Sat, 13 Feb 2010 22:50:57 -0500
Almost all shells have some form of tab completion: ls -l
./Doc<tab> and it completes to ./Documents. Not
only is this a convenience, but it can really help with long or similarly
named arguments to prevent human error.
I hear that zsh has the best terminal completions, but I can't drag myself away from bash (no matter how enticing those suffix aliases sound).
Anyway, extensions to the normal filename completions in bash can be found in
Arch's bash-completion package. It installs functions in
/etc/bash_completion.d/ for various commands to complete. Turns
out, making custom completion functions isn't all that hard.
I added my first custom bash completion for my bookmark script. The goal was,
if I type bookmark -a li<tab> bash will use the folder
structure under ~/.my_bookmarks to complete the category
argument. That function can be found here for
reference.
I'm planning on doing more of these, because (once I found a good template)
it was extremely easy to create, and immediately stopped me from having to
bookmark -ls to get a list of valid categories before doing
bookmark -a foo/bar url to add it without an error.

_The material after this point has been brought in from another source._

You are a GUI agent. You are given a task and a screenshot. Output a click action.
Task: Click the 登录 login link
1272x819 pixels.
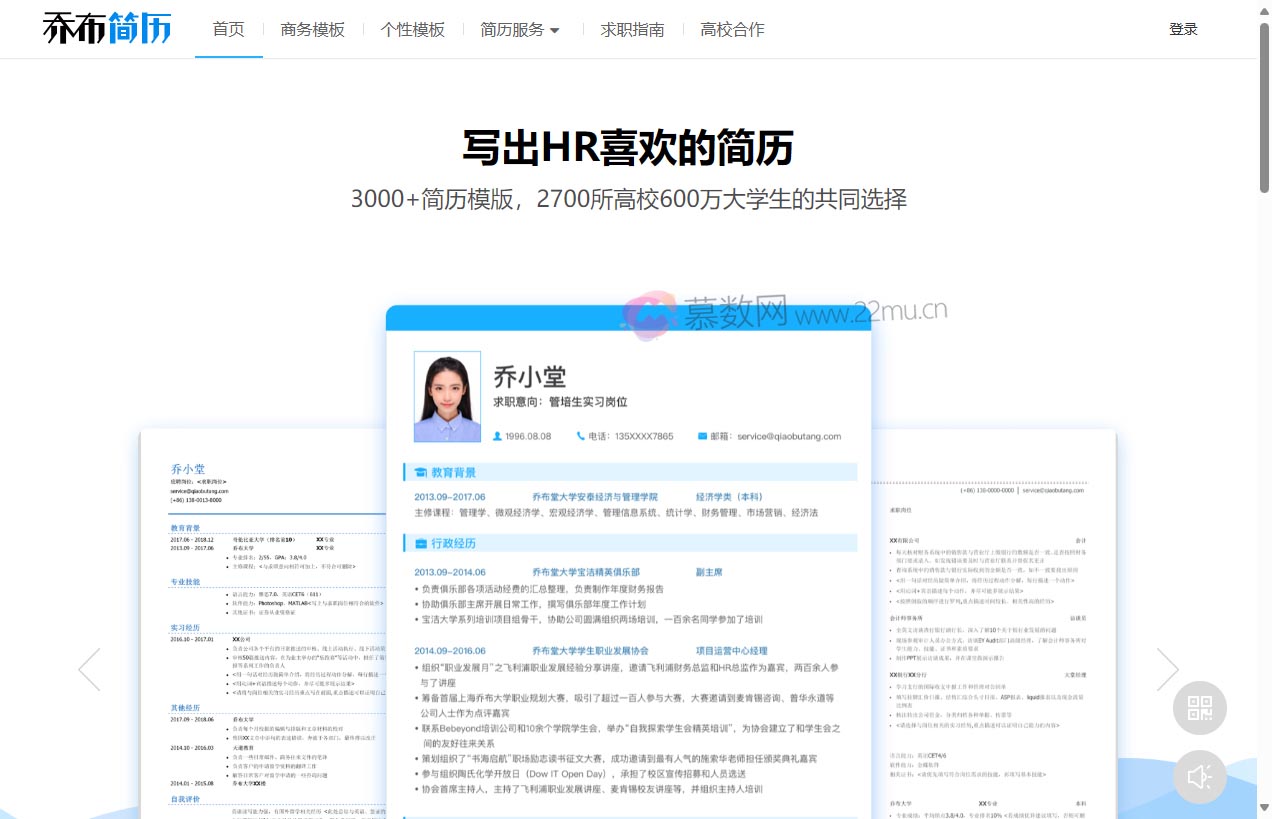[x=1183, y=30]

Here's a commented example to try and explain how it all works; maybe it can be useful to others
Our script is a killer burning application which accepts .isos for input and
burns them to CD or DVD. It burns with cdrecord when passed -c
something.iso and growisofs when passed -d
something.iso.
We want tab to only complete ISO files in the current directory. But, we're
wicked organized so we actually have a shweet naming convention where-by the
filenames start with cd_ or dvd_ so we know what
will fit on what.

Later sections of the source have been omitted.